Passover Plate

What can we see?

We can see 12 circular disks at the top of the plate. Each disk has a symbol inside. We can also see Hebrew inscriptions inside many of the disks on the plate.

Look closely, what can you see?

What do we know?

This beautiful plate was used at the festival of Passover and includes biblical scenes and text in Hebrew and Arabic. This plate is full of images and symbols about the history of Judaism.

Look closely at the plate to see the stories told in pictures. There is the story of a family tree, the story of Abraham almost sacrificing Isaac, the story of two brothers, the story of 12 brothers and there is the story of Moses leading the Jewish people out of Egypt; the story of Passover.

At the top of the Passover Plate is an image showing the story of Abraham ready to sacrifice his son Isaac just as God has asked him to. Zoom into the picture to see Isaac lying down and his father Abraham standing at his head. Above them appears the angel saying that God has asked them to stop. The Hebrew writing on this picture reads “The Binding of Isaac”. Above the image is a disk with Arabic written inside. The Arabic is also read right to left and says “The Binding of Ishmael” as in the religion of Islam is was the eldest son Ishmael instead of Isaac who was bound to the altar.

Look closely at the left hand side of the plate to see the image of Aaron; the first priest. Have you seen a Torah scroll? The Torah scroll is dressed and decorated in a similar way to how Aaron is dressed.  Look at the robe Aaron is wearing, it is similar to the cloth mantel that the Torah wears.  Look at the breastplate that Aaron is wearing, the Torah is decorated with a similar breastplate. Look at the bottom of Aaron’s robe to see the bells that are attached.  The Torah has bells on its crowns called rimmonim which look like pomegranates and that jingle when the Torah is moved.

Find the 12 circular discs at the top of the plate.  Each disc has a symbol inside.  These symbols represent the 12 sons of Jacob; a forefather in Judaism.  Remember Hebrew is read right to left so start at the lowest right hand side disc which shows the image for the son named Reuben.  After that is Simeon (sword), Levi, Judah (lion), Issacher, Zebulun (boat), Dan (snake), Naphtali (deer), Gad (camp), Asher, Joseph and Benjamin.  Under each disc are 12 pictures of men, these are the 12 sons again who became the 12 tribes of Israel.

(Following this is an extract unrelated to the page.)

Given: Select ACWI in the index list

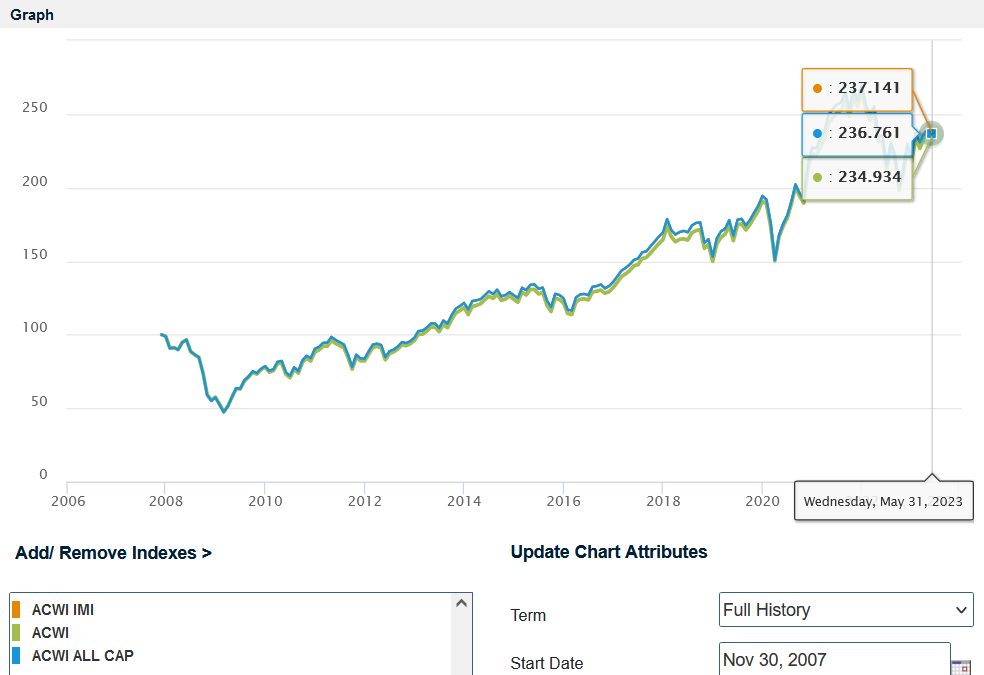Looking at the screenshot, I should point(50,632).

Above the large bird there is a picture of the basket Moses was put into to be saved from drowning. The inscription in the bird reads: ‘and I carried you upon the wings of eagles, and I brought you unto me’. This is a quote from the book of Exodus which talks about how God saved the Hebrews from slavery. Beneath the bird we can see Moses with his staff leading the Hebrews out of Egypt before splitting the Red Sea.

What do we wonder?

We might wonder who was this plate made for? Why are there two different languages? Where did this plate come from?

What do you wonder?

Object File

Object File

Object name: Brass Passover Plate

Catalogue number: c 1999.2.43

Material(s): Brass plate inlaid with silver

Size: 33cm in diameter

On display in the Jewish Museum? Yes

Special plates like this one are used on the festival of Passover. Passover (or Pesach in Hebrew) is a week-long festival celebrated around March or April every year. Passover commemorates a very important story from the Torah.

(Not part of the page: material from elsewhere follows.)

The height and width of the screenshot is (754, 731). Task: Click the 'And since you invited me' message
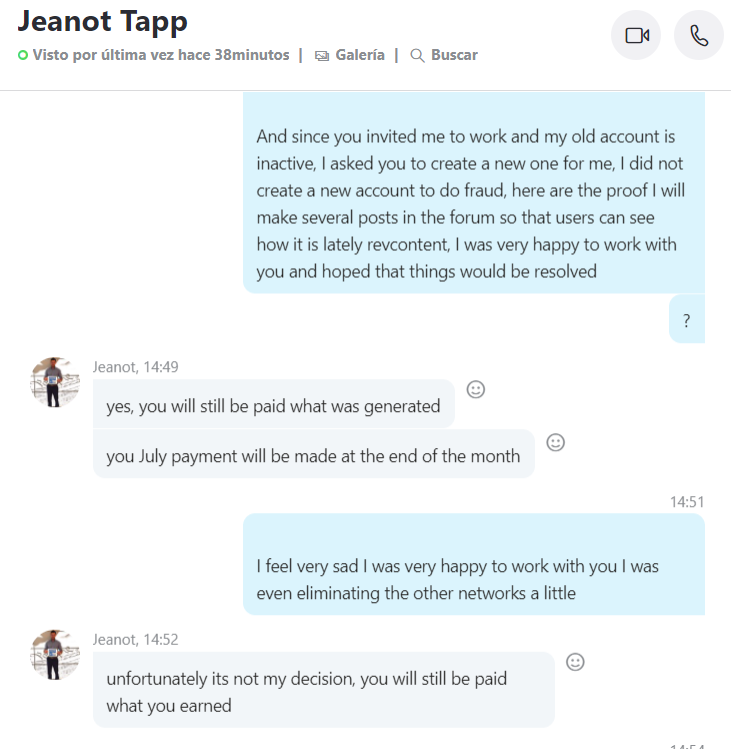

The story of Passover starts with the Israelites as slaves to Pharaoh in Egypt. They were treated harshly by the Pharaoh. Pharaoh decided to try and reduce the number of Israelites by ordering for all Israelite boys to be thrown into the river Nile. However, one mother, Yocheved, saved her child by putting him in a basket made of reeds. He was found by the daughter of the Pharaoh, who called him Moses, and he was brought up in Pharaoh’s palace.

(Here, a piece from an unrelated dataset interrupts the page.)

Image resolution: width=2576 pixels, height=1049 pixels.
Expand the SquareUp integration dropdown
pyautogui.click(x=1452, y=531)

Moses knew he was an Israelite and was angry about the way Israelites were being treated. He ran away from the palace, and while he was in the desert God spoke to him and told him to tell Pharaoh to let the Israelites go. Pharaoh was unwilling to release the Israelites, so God sent 10 plagues to try to persuade him. The last plague was killing of the first born Egyptians. At this point Pharaoh decided to let the people go and God split the sea to allow the Israelites to escape to freedom.

To remember this story Jews have a special meal called a ‘seder’ (means ‘order’ in Hebrew) where they eat special symbolic foods which are put on a plate like this one. This includes bitter herbs to remember the suffering of slavery, and a sweet apple paste to remember the cement the Israelites used to build for Pharaoh.